**REQUIREMENT**
The answer must consist solely of the line containing "Tap the Dec 2017 entry" and every line after it in the records below, through the last, each reproduced exactly.

**INPUT**
########################################

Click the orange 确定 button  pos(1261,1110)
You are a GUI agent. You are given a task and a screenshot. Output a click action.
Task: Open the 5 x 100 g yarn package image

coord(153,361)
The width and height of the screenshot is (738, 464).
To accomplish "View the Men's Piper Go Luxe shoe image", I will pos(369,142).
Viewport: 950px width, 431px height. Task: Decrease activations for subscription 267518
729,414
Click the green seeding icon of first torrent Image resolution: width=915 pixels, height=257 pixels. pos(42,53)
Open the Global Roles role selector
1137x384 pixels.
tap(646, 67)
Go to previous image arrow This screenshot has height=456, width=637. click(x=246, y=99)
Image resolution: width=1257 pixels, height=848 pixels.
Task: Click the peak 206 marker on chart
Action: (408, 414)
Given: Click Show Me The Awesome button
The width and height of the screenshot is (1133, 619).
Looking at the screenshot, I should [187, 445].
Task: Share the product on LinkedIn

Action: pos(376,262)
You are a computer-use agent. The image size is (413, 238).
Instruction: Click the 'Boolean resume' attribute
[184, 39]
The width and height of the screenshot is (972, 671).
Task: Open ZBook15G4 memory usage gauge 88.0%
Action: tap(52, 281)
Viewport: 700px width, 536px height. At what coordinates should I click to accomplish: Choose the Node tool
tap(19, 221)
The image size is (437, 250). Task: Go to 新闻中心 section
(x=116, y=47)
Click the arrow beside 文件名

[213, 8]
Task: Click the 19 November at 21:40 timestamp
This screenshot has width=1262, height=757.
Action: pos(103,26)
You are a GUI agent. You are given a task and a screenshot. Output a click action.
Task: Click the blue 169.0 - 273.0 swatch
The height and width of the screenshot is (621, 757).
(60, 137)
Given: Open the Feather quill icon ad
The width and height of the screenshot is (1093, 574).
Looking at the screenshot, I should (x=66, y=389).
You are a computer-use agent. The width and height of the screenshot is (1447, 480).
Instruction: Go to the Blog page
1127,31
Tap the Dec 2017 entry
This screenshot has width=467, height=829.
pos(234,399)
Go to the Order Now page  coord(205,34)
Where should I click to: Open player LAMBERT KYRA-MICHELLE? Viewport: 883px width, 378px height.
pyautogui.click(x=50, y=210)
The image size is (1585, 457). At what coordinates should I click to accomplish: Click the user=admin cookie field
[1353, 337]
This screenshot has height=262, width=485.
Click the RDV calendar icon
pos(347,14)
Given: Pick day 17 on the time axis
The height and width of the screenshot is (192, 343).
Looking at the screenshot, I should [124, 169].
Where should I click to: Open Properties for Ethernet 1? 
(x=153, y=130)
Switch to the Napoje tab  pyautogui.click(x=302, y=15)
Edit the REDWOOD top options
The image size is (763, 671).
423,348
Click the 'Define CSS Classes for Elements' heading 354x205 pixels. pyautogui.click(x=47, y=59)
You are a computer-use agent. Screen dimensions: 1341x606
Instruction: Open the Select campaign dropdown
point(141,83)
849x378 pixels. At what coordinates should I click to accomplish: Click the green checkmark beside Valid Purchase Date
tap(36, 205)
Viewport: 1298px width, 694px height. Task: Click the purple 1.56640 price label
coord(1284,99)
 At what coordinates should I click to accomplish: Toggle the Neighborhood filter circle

########################################

**EXERCISE RESULT**
Tap the Dec 2017 entry
This screenshot has width=467, height=829.
pos(234,399)
Go to the Order Now page  coord(205,34)
Where should I click to: Open player LAMBERT KYRA-MICHELLE? Viewport: 883px width, 378px height.
pyautogui.click(x=50, y=210)
The image size is (1585, 457). At what coordinates should I click to accomplish: Click the user=admin cookie field
[1353, 337]
This screenshot has height=262, width=485.
Click the RDV calendar icon
pos(347,14)
Given: Pick day 17 on the time axis
The height and width of the screenshot is (192, 343).
Looking at the screenshot, I should [124, 169].
Where should I click to: Open Properties for Ethernet 1? 
(x=153, y=130)
Switch to the Napoje tab  pyautogui.click(x=302, y=15)
Edit the REDWOOD top options
The image size is (763, 671).
423,348
Click the 'Define CSS Classes for Elements' heading 354x205 pixels. pyautogui.click(x=47, y=59)
You are a computer-use agent. Screen dimensions: 1341x606
Instruction: Open the Select campaign dropdown
point(141,83)
849x378 pixels. At what coordinates should I click to accomplish: Click the green checkmark beside Valid Purchase Date
tap(36, 205)
Viewport: 1298px width, 694px height. Task: Click the purple 1.56640 price label
coord(1284,99)
 At what coordinates should I click to accomplish: Toggle the Neighborhood filter circle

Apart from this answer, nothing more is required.